ImageBeing a sports fan, along with working with athletes to enhance their performance, I am fascinated by the concept of discipline.

What captivates me is how easy it is to miss the deep value within the practice of discipline. The richness of this concept begins when you start to break down the word and realize at the root of the word discipline is the word “disciple”.  A disciple is one that positions themselves to LEARN. Learning is a critical aspect of development, performance enhancement, and life training. To live without discipline inhibits us from learning the lessons required to realize the self mastery needed to live in a manner that positions us not only for success, but as important, a life of peace.

Putting ourselves under a structure of discipline is like being mentored by a great teacher, sort of like your own unique personal trainer. Unfortunately, many have come to think of discipline as a life or torture and punishment.

Being disciplined forces us to face discomfort, which in turn kicks in our need for will power. Many of us our weak in will power because we engage in all sorts of avoidance thinking, actions, and comfort-based life patterns. To dodge life lessons through  excuses, comfort behaviors,  and avoidance eliminates our ability to learn the lessons that are taught through struggle and the use of creativity, resourcefulness, and imagination.

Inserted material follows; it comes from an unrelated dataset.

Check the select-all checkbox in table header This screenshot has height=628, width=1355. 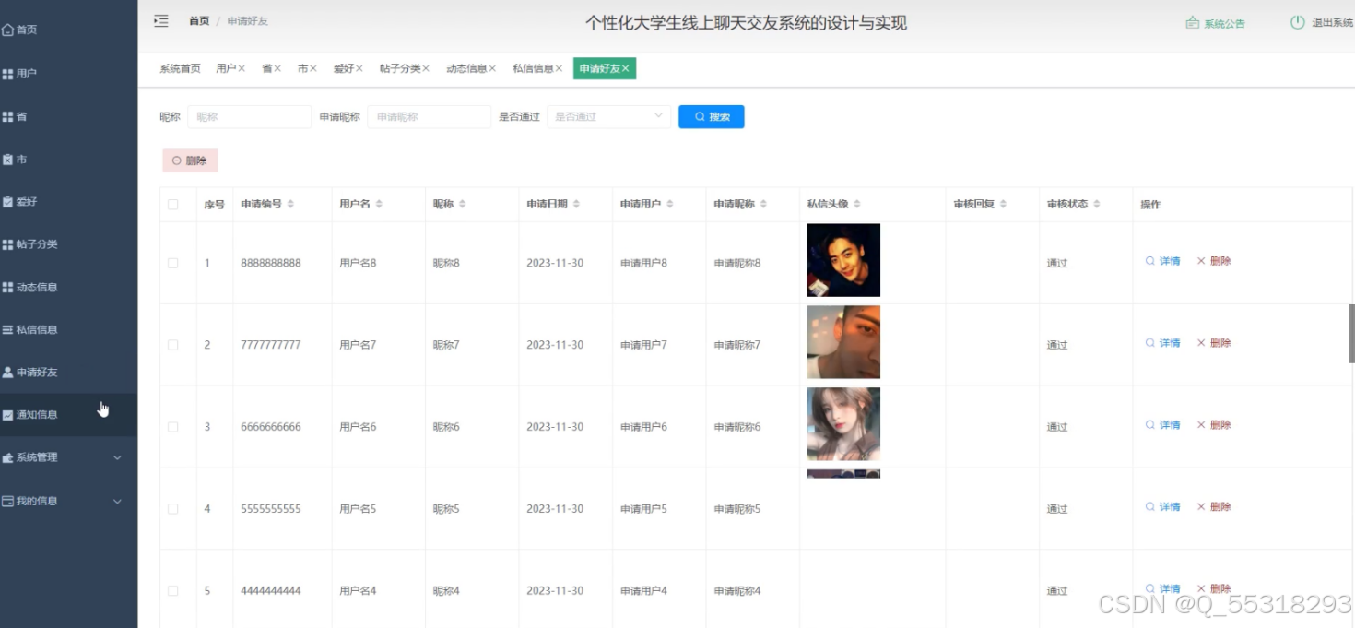[175, 204]
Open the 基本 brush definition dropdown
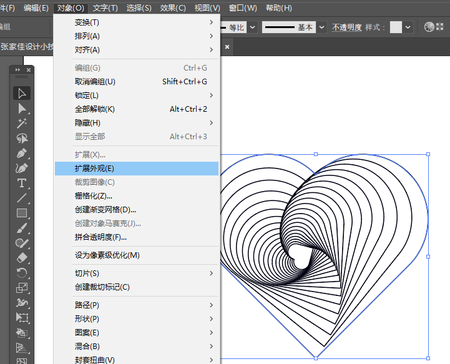Viewport: 450px width, 364px height. 321,27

Challenge:  Choose one behavior that will force you to face some discomfort. Make a 30 day ritual out of that behavior. Spend the next 30 days executing that behavior. Experience the good feelings that occur as you generate success each day using your will power to fight all the excuses and explanations used in the past to act in an undisciplined fashion.

There are not any successful people I know that are not disciplined and have great will power. Make a commitment to strengthen yours today!